USC’s T.J. McDonald hit Scott in the helmet as he slid at the end of a run, drawing a personal foul. When the quarterback got back on his feet, he vomited on the field – a sign of a possible concussion.
Yes, athletes yak before, during and after competition for a variety of non-concussion-related reasons, but when a player takes a hit like Scott did and then starts vomiting, it’s unconscionable to allow him to continue to play without first being evaluated.
Scott played four more snaps, took another hit, scored a touchdown, and only then was he replaced by B.J. Denker. Replacing Scott indicated that something was, indeed, wrong – and it’s what should’ve happened immediately.
Scott told his teammates and his coach he was fine. That’s not his call to make. It’s not the coach’s either.
Responsibility for player safety falls on the medical staff. Head coaches have a lot to consider during a game. Perhaps Coach Rich Rodriguez was watching something else during and after the hit and didn’t see it, but the broadcast team and the rest of the nation watching on television could see Scott wasn’t fine.
The trainers should’ve known, alerted the coach, and gotten Scott out of the game immediately. His life could’ve depended on it.
Back in 1984, Colorado’s Reinhardt suffered a concussion late in the game, on what was reportedly a fairly “normal” hit. According to current CU coach Jon Embree, who was Reinhardt’s roommate at the time, the tight end had complained of headaches before the game. The fourth-quarter concussion caused a blood clot that required emergency surgery.
Reinhardt spent a month in a coma. He never fully recovered.
Embree told The Daily Camera this weekend that he believes earlier concussions played a role in the severity of Reinhardt’s injury. (Much is still unknown about concussions, but most doctors agree that the risk of a second concussion goes up dramatically if a player returns before his or her brain is fully healed.)
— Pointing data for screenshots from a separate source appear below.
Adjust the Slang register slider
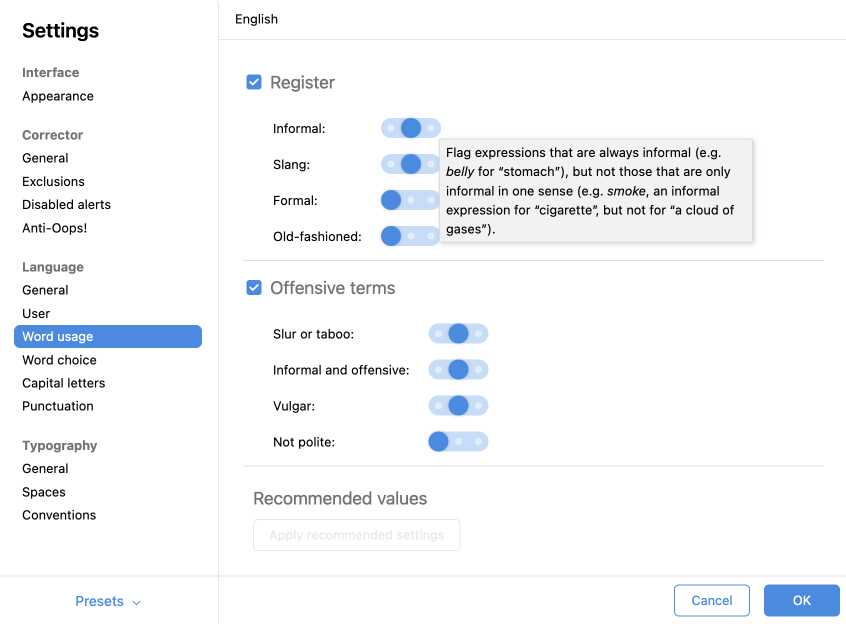Screen dimensions: 846x624 411,164
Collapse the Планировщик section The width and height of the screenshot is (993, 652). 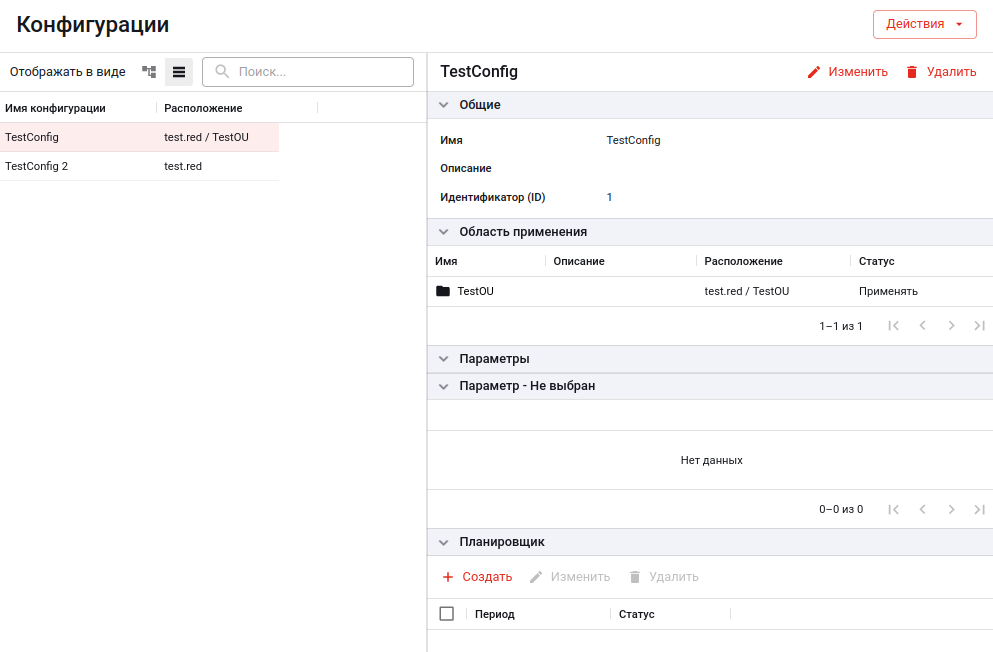[x=444, y=542]
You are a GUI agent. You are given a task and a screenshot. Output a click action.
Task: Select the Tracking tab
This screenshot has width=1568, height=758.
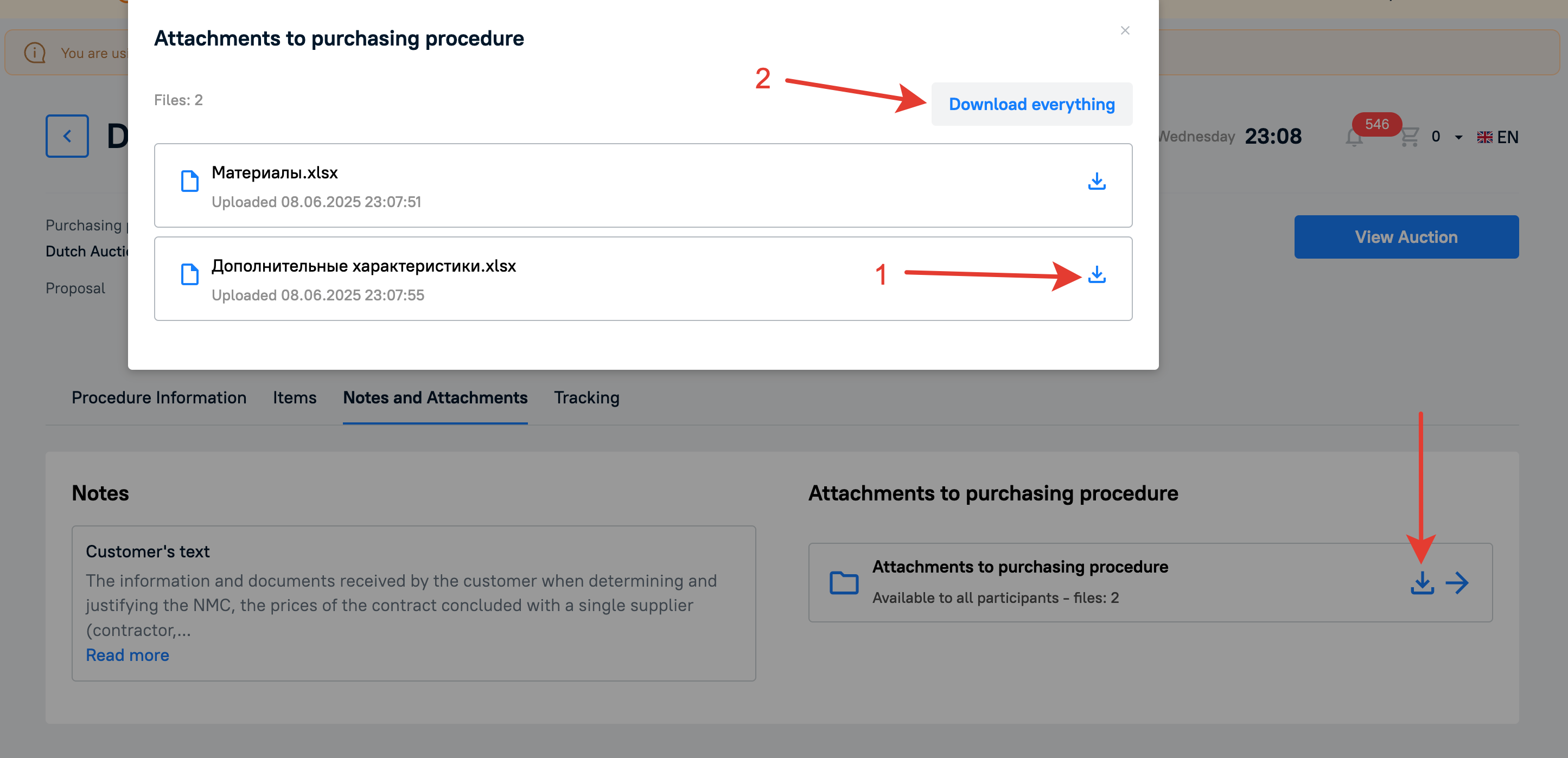[x=586, y=398]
Witnessing Reinhardt’s injury and his long fight for his life has made Embree more cautious about how he handles player injuries – and all players would be lucky to have a coach with that perspective.
Football is a dangerous game, but there are steps that can be taken to minimize the risks, steps like removing players from the game when a concussion is suspected.
Failing to do so, and putting players at even greater risk for more serious injuries and long-term damage, is negligent and irresponsible. Given what we know today about concussions and brain injuries, there’s absolutely no excuse for it.